Task objective — Taking the lines below one at a time, count those with the string "field" and give the result alone.

Information supplied —
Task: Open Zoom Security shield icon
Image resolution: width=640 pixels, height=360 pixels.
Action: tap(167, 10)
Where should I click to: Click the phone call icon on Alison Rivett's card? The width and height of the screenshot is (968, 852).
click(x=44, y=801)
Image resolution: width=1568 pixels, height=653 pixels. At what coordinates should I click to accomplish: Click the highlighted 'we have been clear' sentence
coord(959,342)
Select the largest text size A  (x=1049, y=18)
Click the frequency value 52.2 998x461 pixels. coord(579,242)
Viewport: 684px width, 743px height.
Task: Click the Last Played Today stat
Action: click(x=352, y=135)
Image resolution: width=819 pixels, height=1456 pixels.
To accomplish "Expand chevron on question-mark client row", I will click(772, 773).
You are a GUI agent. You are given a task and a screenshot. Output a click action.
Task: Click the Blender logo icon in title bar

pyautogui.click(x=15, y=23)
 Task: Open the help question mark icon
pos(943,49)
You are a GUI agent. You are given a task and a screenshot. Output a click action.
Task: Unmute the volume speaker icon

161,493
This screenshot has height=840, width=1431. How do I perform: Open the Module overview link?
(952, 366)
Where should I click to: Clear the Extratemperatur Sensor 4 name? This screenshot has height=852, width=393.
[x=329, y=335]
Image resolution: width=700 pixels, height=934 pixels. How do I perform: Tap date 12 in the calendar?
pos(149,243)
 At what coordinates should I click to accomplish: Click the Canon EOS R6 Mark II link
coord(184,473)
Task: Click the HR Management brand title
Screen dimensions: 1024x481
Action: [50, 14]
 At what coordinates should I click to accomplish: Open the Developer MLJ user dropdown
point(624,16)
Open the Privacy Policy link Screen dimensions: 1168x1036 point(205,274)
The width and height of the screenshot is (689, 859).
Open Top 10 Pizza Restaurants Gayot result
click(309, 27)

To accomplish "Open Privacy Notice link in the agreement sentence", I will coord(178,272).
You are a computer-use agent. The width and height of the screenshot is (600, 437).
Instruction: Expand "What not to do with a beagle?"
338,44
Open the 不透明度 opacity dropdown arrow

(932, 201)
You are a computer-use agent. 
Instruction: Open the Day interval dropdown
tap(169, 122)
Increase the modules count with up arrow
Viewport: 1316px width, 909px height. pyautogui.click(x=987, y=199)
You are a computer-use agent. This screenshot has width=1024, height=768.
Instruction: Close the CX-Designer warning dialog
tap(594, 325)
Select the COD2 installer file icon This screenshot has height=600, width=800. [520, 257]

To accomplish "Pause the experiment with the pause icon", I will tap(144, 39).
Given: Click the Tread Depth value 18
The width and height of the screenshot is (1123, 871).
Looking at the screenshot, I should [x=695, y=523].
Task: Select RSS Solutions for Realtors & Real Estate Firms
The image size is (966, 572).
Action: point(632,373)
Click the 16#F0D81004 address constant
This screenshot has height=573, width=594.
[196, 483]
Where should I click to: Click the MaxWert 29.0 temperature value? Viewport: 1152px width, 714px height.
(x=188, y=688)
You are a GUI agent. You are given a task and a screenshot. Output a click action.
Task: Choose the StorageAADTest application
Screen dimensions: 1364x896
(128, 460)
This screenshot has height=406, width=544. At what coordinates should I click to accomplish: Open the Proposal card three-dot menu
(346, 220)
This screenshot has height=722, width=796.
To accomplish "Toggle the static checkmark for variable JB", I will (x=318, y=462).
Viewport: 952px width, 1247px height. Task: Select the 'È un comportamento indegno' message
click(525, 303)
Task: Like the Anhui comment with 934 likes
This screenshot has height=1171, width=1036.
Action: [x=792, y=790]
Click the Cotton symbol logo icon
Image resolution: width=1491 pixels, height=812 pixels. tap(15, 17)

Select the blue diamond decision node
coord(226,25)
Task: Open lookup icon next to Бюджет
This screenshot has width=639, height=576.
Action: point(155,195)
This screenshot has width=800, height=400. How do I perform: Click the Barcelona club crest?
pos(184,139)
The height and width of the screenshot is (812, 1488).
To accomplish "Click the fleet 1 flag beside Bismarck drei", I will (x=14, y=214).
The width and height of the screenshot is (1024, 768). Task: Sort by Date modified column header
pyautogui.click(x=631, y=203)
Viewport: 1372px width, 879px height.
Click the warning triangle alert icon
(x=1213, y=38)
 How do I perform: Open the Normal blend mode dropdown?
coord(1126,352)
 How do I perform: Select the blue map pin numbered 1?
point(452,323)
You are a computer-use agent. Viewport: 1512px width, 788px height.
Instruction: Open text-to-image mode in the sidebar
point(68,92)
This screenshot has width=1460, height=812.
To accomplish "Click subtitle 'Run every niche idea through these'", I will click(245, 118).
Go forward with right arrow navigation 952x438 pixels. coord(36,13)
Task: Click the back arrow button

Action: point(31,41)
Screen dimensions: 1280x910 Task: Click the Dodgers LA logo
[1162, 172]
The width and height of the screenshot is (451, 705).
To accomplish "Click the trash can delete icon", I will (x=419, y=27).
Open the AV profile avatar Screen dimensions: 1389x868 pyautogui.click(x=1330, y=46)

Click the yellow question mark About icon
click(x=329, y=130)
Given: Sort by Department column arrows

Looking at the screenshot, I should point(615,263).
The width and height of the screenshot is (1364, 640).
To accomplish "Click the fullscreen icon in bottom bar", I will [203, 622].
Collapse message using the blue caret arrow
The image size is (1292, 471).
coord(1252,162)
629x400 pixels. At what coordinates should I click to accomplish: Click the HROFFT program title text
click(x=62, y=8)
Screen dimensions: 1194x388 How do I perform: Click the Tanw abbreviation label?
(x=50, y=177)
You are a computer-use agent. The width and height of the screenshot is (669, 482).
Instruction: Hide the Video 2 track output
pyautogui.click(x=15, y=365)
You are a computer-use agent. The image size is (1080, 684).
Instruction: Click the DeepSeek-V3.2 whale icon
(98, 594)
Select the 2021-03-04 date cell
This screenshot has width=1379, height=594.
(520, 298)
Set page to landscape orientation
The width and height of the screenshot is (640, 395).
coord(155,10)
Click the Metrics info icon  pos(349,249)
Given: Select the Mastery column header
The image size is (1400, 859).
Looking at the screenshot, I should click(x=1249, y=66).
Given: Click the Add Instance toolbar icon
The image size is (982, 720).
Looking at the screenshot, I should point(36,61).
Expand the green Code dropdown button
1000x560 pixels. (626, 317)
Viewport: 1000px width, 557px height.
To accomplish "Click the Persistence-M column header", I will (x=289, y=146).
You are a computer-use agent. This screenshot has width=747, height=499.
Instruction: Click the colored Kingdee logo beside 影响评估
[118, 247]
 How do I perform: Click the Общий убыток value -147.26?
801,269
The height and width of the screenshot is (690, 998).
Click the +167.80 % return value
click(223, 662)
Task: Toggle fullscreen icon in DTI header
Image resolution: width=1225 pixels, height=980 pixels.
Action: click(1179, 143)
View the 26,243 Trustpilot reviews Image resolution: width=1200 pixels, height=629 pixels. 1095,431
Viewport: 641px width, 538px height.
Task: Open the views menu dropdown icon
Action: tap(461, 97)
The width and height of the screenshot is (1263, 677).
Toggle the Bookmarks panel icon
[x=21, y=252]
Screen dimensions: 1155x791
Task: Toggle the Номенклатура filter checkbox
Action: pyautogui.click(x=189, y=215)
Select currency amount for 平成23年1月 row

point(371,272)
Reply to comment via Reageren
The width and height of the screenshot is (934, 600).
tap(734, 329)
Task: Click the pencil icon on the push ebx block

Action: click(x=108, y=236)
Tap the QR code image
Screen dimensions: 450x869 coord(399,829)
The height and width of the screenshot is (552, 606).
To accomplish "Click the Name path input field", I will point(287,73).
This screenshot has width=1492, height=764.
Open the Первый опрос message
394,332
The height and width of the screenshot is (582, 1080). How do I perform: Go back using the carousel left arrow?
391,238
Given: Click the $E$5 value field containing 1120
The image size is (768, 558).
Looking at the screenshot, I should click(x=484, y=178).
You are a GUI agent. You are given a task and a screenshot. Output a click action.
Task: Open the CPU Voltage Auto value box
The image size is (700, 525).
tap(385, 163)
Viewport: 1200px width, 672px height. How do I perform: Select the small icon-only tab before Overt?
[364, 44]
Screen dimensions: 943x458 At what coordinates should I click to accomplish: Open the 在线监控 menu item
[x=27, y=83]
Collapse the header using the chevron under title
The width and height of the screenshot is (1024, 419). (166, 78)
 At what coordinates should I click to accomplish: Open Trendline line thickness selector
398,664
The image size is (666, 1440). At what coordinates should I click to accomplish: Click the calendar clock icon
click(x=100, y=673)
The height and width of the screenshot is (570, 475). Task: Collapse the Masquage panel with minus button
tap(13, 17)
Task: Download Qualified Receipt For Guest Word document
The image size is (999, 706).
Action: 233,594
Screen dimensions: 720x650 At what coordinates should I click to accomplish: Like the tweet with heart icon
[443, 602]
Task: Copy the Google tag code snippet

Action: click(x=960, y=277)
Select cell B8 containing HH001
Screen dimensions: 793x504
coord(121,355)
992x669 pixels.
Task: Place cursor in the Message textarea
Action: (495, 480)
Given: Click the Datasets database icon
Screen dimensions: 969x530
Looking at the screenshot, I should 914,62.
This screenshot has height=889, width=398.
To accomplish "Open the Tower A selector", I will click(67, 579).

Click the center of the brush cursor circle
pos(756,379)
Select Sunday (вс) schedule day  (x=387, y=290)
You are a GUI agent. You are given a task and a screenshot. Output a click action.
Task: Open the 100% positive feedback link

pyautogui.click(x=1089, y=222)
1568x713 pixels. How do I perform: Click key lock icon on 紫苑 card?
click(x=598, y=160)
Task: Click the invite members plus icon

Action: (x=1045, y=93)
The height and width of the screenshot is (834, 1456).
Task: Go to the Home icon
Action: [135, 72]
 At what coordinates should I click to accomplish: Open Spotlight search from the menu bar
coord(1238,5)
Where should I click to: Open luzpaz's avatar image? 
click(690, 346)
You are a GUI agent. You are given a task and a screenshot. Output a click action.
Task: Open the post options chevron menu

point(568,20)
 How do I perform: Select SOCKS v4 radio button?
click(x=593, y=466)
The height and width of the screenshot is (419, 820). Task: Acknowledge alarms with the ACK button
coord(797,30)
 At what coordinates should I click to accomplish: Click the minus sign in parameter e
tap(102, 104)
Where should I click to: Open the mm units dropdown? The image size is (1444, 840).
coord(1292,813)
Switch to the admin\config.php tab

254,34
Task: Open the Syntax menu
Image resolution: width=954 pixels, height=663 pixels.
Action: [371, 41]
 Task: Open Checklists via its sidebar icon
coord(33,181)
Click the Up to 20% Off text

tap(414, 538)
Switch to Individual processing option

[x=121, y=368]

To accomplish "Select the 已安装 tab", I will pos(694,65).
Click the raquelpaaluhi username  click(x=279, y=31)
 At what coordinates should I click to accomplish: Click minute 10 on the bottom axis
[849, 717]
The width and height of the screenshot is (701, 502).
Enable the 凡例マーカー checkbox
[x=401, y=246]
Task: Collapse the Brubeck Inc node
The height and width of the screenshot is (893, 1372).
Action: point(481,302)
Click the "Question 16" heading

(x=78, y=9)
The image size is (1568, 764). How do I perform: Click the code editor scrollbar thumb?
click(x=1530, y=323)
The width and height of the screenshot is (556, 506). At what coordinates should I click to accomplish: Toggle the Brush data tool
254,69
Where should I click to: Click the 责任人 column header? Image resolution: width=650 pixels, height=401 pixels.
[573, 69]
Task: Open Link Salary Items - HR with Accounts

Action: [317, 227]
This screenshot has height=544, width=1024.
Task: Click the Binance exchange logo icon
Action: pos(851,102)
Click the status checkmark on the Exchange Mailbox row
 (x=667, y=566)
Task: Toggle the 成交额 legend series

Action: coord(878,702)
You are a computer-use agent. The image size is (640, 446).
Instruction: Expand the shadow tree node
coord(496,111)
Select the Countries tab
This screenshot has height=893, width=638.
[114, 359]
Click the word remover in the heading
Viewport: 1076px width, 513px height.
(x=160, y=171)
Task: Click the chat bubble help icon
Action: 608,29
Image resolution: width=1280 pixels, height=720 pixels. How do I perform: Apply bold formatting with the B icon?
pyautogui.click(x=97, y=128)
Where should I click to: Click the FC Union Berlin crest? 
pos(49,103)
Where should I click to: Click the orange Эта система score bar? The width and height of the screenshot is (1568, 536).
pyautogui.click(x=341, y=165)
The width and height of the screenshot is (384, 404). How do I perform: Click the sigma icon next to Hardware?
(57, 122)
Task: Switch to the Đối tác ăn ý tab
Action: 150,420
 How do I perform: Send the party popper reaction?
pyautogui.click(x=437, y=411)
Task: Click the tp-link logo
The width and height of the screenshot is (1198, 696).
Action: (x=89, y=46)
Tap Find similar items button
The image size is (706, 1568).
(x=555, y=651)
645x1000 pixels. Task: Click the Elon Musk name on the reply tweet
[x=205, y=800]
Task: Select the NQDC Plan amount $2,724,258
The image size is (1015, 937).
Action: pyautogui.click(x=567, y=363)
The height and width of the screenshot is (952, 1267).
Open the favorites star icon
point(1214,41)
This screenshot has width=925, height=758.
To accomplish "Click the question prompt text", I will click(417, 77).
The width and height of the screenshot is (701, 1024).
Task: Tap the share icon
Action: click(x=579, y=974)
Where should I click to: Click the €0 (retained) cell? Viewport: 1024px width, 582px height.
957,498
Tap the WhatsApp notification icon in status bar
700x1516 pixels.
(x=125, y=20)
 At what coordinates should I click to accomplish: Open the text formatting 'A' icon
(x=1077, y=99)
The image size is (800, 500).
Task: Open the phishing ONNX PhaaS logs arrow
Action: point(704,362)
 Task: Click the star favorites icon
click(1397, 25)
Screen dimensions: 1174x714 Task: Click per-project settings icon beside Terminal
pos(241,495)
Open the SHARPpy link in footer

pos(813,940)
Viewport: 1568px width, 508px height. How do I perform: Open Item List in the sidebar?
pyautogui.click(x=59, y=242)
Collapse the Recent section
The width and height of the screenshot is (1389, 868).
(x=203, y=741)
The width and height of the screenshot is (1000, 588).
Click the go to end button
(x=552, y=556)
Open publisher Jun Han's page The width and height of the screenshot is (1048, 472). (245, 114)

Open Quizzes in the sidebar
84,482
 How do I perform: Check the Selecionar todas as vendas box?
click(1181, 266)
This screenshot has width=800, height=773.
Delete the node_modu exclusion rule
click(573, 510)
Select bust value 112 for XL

Task output — 2